Ce phénomèneest-il limité aux seuls États-Unis ou bien l’Europe est-elle également touchée ? On ne peut accuser sans preuves nos honorables europarlementaires. Mais quand on constate qu’ils ont adopté une résolution qui ne tient pas debout car elle contredit les définitions les plus élémentaires du dictionnaire et qu’elle se met à genoux devant les discours de censure du gouvernement Netanyahou, on est obligé de se poser des questions. En envisageant toutes les hypothèses. S’agit-il, en tout cas au sommet de certains partis, d’une résolution « achetée » selon l’expression de Friedman ? S’agit-il de la peur de se voir diabolisé et calomnié en perdant ses chances d’être réélu ? Ou bien est-ce simplement une capitulation devant une campagne qui joue sur la culpabilisation des Européens ?

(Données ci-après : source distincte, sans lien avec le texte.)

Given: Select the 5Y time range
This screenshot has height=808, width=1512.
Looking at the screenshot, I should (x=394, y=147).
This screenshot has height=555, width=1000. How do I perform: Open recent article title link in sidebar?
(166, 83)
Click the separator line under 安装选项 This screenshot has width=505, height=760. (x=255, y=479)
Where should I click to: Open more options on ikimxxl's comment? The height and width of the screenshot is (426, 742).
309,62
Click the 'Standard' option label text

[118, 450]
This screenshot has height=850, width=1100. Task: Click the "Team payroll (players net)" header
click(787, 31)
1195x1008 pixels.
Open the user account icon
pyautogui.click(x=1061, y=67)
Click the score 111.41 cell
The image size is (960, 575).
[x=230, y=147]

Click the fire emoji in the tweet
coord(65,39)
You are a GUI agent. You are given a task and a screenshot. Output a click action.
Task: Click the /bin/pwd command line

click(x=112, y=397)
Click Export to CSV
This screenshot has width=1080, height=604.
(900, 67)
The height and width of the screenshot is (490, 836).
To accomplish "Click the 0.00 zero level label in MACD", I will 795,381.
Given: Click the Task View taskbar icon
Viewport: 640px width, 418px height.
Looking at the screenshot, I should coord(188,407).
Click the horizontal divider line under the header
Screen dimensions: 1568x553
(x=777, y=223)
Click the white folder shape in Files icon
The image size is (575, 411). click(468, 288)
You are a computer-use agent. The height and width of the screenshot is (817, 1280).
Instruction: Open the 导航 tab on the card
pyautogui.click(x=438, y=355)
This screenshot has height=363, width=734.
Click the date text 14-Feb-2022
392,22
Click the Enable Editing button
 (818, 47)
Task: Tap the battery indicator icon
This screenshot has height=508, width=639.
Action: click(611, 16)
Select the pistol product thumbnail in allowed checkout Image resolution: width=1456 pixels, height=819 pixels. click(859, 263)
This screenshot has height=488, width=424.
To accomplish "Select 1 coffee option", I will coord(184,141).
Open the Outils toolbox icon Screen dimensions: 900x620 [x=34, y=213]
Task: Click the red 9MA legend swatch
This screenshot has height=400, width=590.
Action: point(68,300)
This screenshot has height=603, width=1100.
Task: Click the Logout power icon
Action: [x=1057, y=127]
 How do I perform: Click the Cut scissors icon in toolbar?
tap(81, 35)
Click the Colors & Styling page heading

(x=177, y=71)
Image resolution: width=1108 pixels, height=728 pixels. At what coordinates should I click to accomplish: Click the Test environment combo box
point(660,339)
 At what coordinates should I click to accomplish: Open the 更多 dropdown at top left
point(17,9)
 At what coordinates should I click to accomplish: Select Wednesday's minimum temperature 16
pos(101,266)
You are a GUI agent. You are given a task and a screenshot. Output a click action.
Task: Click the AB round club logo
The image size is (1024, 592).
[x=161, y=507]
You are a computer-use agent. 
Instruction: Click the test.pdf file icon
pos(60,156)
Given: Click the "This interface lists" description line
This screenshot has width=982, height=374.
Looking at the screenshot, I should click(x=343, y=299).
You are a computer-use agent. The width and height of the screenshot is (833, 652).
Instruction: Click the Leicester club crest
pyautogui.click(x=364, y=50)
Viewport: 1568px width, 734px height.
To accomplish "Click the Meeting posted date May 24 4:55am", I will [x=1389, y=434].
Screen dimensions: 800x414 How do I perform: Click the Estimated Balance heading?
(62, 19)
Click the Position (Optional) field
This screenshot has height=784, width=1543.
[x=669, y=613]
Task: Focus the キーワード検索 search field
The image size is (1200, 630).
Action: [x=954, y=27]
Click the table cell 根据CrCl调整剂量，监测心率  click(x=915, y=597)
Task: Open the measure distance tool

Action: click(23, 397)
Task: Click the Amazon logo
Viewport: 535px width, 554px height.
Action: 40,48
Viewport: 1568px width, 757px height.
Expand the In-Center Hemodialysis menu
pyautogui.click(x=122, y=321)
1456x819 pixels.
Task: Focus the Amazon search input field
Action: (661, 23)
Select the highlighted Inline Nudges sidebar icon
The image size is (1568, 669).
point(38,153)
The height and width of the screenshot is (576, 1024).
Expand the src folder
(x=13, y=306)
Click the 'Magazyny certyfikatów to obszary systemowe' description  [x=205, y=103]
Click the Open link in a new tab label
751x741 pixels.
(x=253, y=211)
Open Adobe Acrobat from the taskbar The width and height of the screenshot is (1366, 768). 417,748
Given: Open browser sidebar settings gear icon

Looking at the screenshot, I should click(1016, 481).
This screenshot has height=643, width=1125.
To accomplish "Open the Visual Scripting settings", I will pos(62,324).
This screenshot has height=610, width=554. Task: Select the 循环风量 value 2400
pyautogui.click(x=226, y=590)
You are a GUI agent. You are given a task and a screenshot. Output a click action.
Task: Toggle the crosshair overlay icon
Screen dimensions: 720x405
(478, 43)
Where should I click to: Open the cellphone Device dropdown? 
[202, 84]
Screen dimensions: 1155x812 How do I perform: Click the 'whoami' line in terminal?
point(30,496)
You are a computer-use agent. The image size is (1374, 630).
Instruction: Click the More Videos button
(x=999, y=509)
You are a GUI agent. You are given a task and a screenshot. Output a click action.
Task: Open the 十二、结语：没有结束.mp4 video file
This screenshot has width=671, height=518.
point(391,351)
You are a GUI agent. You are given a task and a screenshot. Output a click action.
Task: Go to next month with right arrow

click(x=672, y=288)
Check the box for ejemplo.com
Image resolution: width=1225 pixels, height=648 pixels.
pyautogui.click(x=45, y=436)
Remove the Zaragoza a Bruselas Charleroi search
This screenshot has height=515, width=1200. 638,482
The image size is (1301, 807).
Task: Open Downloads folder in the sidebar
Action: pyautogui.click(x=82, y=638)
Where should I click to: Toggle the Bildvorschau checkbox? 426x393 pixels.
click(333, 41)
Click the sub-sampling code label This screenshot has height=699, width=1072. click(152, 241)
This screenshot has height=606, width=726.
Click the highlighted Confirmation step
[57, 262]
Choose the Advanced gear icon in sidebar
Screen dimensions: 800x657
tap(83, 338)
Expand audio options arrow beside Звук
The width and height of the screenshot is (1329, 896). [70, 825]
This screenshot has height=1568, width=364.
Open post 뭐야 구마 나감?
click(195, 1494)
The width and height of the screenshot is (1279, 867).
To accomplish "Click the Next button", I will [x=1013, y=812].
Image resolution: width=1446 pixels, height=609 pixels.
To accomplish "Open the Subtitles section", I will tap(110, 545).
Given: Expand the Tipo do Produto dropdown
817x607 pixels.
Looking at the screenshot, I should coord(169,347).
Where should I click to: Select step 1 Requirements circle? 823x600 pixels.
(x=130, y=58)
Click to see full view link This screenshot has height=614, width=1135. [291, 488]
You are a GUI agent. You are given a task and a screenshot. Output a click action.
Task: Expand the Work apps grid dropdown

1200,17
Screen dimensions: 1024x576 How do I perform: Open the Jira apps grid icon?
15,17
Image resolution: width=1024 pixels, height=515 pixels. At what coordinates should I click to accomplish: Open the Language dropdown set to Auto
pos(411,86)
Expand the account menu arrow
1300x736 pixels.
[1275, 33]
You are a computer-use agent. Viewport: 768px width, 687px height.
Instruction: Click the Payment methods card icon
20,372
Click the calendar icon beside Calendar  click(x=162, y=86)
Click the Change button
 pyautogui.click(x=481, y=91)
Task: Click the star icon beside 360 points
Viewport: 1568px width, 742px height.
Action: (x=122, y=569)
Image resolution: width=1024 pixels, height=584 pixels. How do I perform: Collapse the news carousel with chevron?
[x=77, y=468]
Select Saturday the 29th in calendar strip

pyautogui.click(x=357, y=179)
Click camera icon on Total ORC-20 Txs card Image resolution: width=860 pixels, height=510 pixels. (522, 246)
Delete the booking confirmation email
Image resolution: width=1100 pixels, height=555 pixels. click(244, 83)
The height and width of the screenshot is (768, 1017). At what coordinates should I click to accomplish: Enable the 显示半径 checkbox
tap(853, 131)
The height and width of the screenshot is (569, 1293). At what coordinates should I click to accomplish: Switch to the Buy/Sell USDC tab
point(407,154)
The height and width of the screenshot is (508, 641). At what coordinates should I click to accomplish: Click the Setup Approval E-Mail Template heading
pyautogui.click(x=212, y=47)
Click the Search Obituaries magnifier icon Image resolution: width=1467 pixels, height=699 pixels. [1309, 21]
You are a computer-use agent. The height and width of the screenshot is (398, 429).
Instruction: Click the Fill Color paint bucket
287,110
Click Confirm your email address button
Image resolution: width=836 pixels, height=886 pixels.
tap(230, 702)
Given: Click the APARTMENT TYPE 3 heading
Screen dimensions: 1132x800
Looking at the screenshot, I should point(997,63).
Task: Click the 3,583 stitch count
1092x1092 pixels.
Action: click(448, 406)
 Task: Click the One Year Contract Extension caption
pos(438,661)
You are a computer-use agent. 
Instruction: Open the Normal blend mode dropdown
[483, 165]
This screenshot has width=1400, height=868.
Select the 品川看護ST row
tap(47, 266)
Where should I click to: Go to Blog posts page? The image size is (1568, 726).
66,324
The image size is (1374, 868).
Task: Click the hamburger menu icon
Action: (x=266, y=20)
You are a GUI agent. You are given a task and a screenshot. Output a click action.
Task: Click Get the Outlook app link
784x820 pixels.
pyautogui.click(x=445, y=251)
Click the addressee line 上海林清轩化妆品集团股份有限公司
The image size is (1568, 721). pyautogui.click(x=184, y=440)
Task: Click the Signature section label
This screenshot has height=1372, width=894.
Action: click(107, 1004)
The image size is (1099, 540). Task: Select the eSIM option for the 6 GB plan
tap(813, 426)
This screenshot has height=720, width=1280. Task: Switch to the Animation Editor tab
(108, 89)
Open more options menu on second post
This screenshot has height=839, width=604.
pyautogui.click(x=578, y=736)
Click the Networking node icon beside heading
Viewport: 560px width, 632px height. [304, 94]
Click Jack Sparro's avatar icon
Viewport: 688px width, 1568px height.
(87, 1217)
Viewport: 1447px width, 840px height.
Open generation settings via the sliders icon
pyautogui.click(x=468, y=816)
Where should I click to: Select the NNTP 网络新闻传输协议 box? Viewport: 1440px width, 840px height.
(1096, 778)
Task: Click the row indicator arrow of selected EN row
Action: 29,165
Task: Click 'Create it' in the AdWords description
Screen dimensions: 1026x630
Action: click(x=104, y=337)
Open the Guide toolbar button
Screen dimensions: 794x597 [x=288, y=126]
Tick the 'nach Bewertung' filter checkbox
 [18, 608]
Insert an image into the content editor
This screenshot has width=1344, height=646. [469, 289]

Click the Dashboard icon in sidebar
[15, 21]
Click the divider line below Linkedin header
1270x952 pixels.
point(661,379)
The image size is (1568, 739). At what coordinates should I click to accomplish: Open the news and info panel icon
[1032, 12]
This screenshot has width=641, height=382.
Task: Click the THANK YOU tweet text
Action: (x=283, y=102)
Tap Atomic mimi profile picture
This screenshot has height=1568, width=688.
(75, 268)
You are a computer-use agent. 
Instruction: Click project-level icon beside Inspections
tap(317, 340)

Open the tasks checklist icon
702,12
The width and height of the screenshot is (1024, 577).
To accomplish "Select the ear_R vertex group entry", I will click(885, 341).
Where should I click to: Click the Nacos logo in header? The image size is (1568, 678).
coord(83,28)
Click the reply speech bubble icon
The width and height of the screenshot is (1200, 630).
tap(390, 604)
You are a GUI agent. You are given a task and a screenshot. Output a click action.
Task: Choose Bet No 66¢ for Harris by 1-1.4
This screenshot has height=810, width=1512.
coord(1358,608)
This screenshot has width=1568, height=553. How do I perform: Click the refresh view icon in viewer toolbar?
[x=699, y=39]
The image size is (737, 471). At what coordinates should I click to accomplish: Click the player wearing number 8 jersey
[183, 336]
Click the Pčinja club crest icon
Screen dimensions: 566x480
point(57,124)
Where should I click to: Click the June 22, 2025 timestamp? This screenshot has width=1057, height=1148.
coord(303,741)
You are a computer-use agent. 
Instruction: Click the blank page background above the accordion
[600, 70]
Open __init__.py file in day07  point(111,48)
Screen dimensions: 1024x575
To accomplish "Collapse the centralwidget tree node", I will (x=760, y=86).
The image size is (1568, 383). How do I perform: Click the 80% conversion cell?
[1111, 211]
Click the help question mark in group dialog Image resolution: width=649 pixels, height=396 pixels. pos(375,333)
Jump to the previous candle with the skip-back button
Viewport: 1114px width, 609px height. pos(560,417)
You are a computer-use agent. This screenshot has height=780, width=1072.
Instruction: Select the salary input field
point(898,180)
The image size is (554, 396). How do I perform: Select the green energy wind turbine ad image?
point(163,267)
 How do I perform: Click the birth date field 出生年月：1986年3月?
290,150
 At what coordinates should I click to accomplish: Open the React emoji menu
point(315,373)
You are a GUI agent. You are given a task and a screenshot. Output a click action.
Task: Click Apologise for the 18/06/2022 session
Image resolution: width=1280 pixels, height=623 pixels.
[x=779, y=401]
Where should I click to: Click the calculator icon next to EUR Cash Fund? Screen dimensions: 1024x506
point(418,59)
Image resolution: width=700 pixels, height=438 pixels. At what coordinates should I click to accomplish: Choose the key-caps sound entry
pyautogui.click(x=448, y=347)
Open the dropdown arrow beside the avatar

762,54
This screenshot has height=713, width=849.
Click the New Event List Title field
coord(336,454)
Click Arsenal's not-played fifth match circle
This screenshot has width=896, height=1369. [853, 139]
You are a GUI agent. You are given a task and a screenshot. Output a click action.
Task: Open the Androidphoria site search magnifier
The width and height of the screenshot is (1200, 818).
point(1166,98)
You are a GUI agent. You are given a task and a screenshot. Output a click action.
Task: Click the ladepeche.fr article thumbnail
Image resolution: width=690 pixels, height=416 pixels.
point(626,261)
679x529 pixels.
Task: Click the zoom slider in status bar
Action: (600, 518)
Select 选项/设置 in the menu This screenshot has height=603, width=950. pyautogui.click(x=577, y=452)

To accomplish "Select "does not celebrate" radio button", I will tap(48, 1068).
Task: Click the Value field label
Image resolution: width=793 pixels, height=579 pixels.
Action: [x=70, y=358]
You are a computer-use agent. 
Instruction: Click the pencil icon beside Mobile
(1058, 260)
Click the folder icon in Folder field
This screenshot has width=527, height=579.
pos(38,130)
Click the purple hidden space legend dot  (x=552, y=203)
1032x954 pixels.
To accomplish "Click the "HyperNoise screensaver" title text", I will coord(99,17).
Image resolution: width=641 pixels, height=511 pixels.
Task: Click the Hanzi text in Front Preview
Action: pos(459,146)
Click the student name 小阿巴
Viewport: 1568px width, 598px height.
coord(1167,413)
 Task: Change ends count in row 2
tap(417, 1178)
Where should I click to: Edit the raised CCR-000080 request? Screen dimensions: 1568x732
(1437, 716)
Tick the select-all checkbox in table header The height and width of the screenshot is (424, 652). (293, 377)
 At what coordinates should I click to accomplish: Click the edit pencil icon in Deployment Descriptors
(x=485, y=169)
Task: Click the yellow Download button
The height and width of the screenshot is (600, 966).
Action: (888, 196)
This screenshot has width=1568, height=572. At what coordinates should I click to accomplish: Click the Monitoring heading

La seule manière de le savoir serait que ces europarlementaires acceptent le débat public. Ont-ils été manipulés par de fausses informations ? Ont-ils été menacés? Étant des élus, ne devraient-ils pas rendre des comptes à leurs électeurs ? A l’approche des élections européennes de mai 2019, c’est sans doute le moment de les interpeller.

9. Le lobby pro-Israël croit-il à ce qu’il raconte ?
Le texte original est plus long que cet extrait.